==== Data under study

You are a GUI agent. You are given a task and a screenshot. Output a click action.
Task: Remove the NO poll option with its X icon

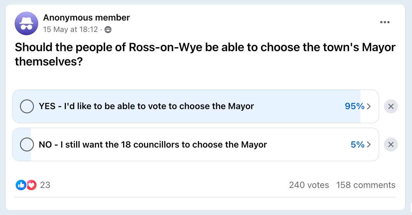pos(391,144)
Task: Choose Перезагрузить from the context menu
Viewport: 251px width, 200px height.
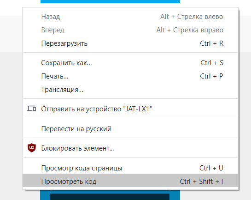Action: (130, 43)
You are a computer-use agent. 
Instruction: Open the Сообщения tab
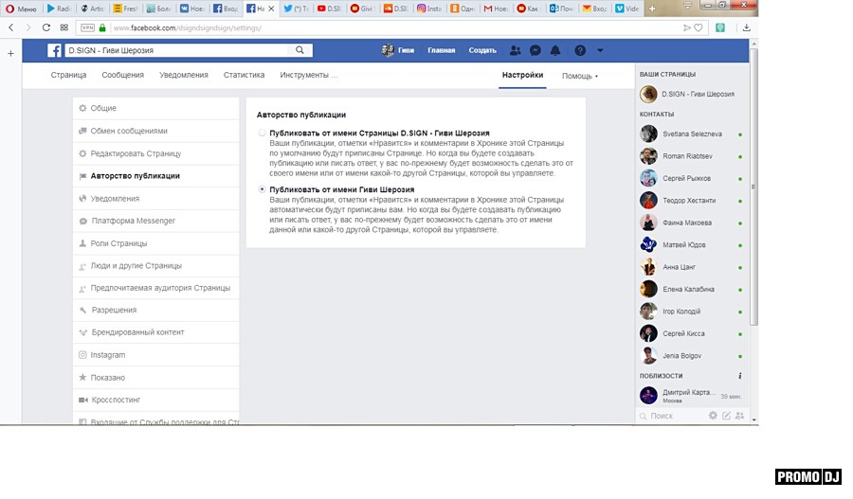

========

*Task to complete:* With pictures omitted, restate word for word every line above from the one containing "Viewport: 251px width, 200px height." to the end of the entries.

*Answer for this exercise:*
Viewport: 251px width, 200px height.
Action: (130, 43)
You are a computer-use agent. 
Instruction: Open the Сообщения tab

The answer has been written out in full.